山里の日々の生活と自然、そして稼業の木工の話

ポルタティーフオルガンの制作

2025年03月14日 | 楽器
『ポルタティーフオルガン』とは「ポータブルなオルガン」という意味で、中世ヨーロッパの11世紀頃から作られた小型のパイプオルガンです。



新宿パークタワーリビングデザインOZONEにある『TOKYO MOKUNAVI』のイベントで東京の木を使った楽器を作るというお題を頂きました。



東京にも森はあるのでいろんな樹種の木はあると思いますが、今回のお話で使える材は杉と檜だけということです。

最初はギターは作れないかとのことでしたが、弦の張力に耐えるネックは針葉樹では作れないと思い、ウクレレとポルタティーフオルガンとカホンを作ることにしました。



3つの各楽器ごとに分けてブログを書きます。



材を仕入れるための材木店を3店紹介して頂き、ウェブサイトを見てからお電話をしてお話をし、日の出町の沖倉製材所を訪ねました。




広い敷地の奥にある天井の高い倉庫に長い材が立てて保管されています。
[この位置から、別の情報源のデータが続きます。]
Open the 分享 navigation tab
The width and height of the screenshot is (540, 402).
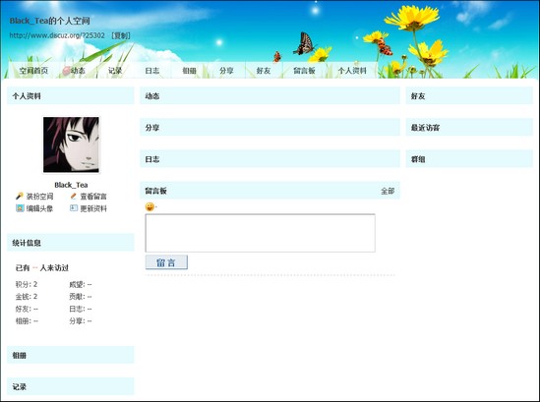coord(226,71)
すぐに使える乾燥材を買いに来る人に小売りをするために豊富に用意されている様です。その倉庫の中で自由に材木を選ばせてもらえました。





持ち帰り並べてみました。

柾目の杉材はウクレレのボディーとオルガンのパイプとカホンの打面、少し厚めの板目の杉はカホンの箱、檜は緻密な細工をする必要があるオルガンの心臓部と強度のいるウクレレのネック、とあらかじめ用途別に構想を練っておき選び出した材達です。







オルガンはまずパイプ作りから始めます。これは「核」とか「ケルン」という歌口の部品です。
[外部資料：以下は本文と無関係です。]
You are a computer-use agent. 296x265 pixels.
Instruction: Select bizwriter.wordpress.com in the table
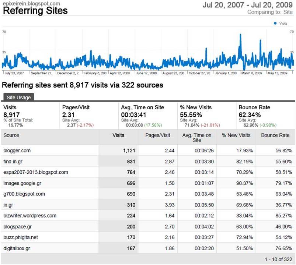(30, 216)
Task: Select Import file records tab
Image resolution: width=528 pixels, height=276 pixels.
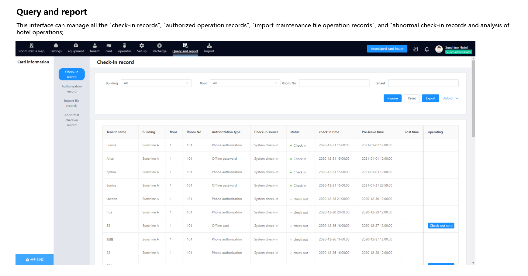Action: click(72, 103)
パイプは音の高さに適した長さと太さが必要で、厳密には全てのパイプのサイズを作るべきですが、手間が大変になるので今回は3種類の太さでつくります。







3種類の太さのパイプです。必要な数より多めに作り、鳴りの良いものを採用します。






オルガンの心臓部と言えるサウンドボードの組み立て前の写真です。


鍵盤を押すとその鍵盤に割り当てたパイプが鳴る仕組みです。何枚かの板に溝を掘って接着することでその空気の経路を作ります。1番下が鍵盤を押すと開く弁の穴、2枚目がその穴からパイプの立つ位置まで空気を導くトンネル、上の2枚がパイプが立つ穴の板となります。






これは「パレット」と呼ばれる鍵盤の下に付く弁です。鍵盤を押すとピンが押されて開く仕組みで、皮のパッキンが接着してあります。





接着したサウンドボードに「パレット」を付けました。これは裏返しにして見てるアングルになります。パレットを抑えるバネは自分で曲げたピアノ線です。





サウンドボードを筐体に付けてみました。メンテナン性を鑑みて、サウンドボードは取り外せるようになっています。







鍵盤です。オルガンでは「マニュアル」と呼ぶみたい。手鍵盤という意味ですね。

ローズウッドのナチュラルキー、象牙などの白いシャープキーの物をよく見ますが、今回のお題は杉檜限定なので、檜の白と杉の赤身の赤でコントラストを付けてます。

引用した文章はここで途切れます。